In 1924, Ōmoto leaders Onisaburo Deguchi and Morihei Ueshiba headed to Inner Mongolia on the invitation of mounted bandit Lu Zhankui. However, they were attacked by Zhang Zuolin and captured. Kohinata, having heard of this, went around, eventually confirming they were Japanese, leading to Zhang Zuolin releasing them.

In 1935, Kohinata, on the orders of the Kwantung Army, joined the Green Gang in Tianjin. He became a senior leader of the "Tong" group in the gang, and pushed for the autonomy of the Five Northern Provinces of China. During World War II, Kohinata was ordered to pursue his activities in Shanghai.

After Japan's surrender in 1945, Kohinata was found in a villa in Qianzhou, Wuxi, Jiangsu Province by the National Government, and arrested for the crime of treason (hanjian). However, it was confirmed that he was not of Chinese but of Japanese nationality. Therefore, he could not be prosecuted for treason, and so he was released, going back to Japan.
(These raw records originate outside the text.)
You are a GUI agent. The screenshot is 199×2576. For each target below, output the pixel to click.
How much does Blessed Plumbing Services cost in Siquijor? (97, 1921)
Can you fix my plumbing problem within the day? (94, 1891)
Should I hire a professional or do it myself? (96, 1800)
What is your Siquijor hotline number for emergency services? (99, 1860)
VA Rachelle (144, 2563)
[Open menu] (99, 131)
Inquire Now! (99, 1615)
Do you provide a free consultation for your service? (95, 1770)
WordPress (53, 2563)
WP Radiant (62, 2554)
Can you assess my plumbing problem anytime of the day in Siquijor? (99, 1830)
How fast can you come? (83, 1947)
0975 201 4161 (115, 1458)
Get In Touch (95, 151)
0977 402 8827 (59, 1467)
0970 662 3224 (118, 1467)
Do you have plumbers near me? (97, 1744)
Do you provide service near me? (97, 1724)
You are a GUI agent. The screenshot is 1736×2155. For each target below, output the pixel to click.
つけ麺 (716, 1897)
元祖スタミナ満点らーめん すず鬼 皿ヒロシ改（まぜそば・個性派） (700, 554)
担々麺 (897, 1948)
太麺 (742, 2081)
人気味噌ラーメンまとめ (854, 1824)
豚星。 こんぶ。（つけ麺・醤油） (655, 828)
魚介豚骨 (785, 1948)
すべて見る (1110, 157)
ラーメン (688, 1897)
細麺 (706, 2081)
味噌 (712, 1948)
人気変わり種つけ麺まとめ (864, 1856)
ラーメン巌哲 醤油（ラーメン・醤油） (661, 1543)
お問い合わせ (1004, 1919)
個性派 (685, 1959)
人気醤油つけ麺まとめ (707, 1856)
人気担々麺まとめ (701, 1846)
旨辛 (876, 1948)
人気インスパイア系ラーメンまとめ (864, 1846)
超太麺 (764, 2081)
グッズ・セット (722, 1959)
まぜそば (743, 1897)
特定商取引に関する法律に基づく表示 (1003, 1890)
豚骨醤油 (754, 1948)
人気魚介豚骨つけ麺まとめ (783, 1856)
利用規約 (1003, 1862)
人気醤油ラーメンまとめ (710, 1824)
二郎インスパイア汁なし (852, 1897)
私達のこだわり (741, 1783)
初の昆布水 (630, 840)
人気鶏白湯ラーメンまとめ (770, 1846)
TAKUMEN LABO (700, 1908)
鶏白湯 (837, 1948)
Kohinata later served as an advisor to the intelligence agency of the Ikeda cabinet. He died in Shinjuku, Tokyo in 1982.

==In popular culture==
- Many adventure series were serialized about Kohinata in the 1920s in Shōnen Kurabu and Nihon no Shōnen.
- "馬賊戦記 - 小日向白朗蘇るヒーロー"　(2005) and "馬賊 - 中国仁侠の自衛組織" (1974) are stories based on the adventures of Kohinata.
- "Ookami no Seiza" (1985, published in Shōnen Jump) and "龙" (1991 - 2006, published in Big Comic Original monthly) are manga that feature Kohinata. The former's author, Mitsuteru Yokoyama, had consulted Kohinata, who was alive during its production.